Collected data
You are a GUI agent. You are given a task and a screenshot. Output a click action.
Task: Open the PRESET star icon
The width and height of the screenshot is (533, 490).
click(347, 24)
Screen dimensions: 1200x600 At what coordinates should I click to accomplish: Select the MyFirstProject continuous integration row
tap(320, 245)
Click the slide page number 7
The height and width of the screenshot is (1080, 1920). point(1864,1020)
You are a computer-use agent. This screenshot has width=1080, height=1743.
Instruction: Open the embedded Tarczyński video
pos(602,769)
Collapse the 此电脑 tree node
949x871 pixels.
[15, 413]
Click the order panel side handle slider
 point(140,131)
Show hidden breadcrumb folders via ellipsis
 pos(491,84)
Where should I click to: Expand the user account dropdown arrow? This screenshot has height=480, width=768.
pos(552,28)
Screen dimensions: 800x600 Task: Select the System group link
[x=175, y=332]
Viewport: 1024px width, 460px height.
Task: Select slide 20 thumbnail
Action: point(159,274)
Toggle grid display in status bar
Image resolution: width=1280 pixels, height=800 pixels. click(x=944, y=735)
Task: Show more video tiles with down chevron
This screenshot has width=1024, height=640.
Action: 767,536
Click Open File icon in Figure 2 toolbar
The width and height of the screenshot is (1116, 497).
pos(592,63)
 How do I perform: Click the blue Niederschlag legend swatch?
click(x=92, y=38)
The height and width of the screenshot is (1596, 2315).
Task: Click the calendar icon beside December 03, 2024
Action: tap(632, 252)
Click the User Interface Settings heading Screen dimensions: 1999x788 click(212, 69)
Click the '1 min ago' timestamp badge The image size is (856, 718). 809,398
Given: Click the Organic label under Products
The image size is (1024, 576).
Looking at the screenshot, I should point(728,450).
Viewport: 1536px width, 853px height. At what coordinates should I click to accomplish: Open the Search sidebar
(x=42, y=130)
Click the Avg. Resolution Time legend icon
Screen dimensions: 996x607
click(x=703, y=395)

## Required action
Write the records out once more, word for word.

## Your solution
You are a GUI agent. You are given a task and a screenshot. Output a click action.
Task: Open the PRESET star icon
The width and height of the screenshot is (533, 490).
click(347, 24)
Screen dimensions: 1200x600 At what coordinates should I click to accomplish: Select the MyFirstProject continuous integration row
tap(320, 245)
Click the slide page number 7
The height and width of the screenshot is (1080, 1920). point(1864,1020)
You are a computer-use agent. This screenshot has width=1080, height=1743.
Instruction: Open the embedded Tarczyński video
pos(602,769)
Collapse the 此电脑 tree node
949x871 pixels.
[15, 413]
Click the order panel side handle slider
 point(140,131)
Show hidden breadcrumb folders via ellipsis
 pos(491,84)
Where should I click to: Expand the user account dropdown arrow? This screenshot has height=480, width=768.
pos(552,28)
Screen dimensions: 800x600 Task: Select the System group link
[x=175, y=332]
Viewport: 1024px width, 460px height.
Task: Select slide 20 thumbnail
Action: point(159,274)
Toggle grid display in status bar
Image resolution: width=1280 pixels, height=800 pixels. click(x=944, y=735)
Task: Show more video tiles with down chevron
This screenshot has width=1024, height=640.
Action: 767,536
Click Open File icon in Figure 2 toolbar
The width and height of the screenshot is (1116, 497).
pos(592,63)
 How do I perform: Click the blue Niederschlag legend swatch?
click(x=92, y=38)
The height and width of the screenshot is (1596, 2315).
Task: Click the calendar icon beside December 03, 2024
Action: tap(632, 252)
Click the User Interface Settings heading Screen dimensions: 1999x788 click(212, 69)
Click the '1 min ago' timestamp badge The image size is (856, 718). 809,398
Given: Click the Organic label under Products
The image size is (1024, 576).
Looking at the screenshot, I should point(728,450).
Viewport: 1536px width, 853px height. At what coordinates should I click to accomplish: Open the Search sidebar
(x=42, y=130)
Click the Avg. Resolution Time legend icon
Screen dimensions: 996x607
click(x=703, y=395)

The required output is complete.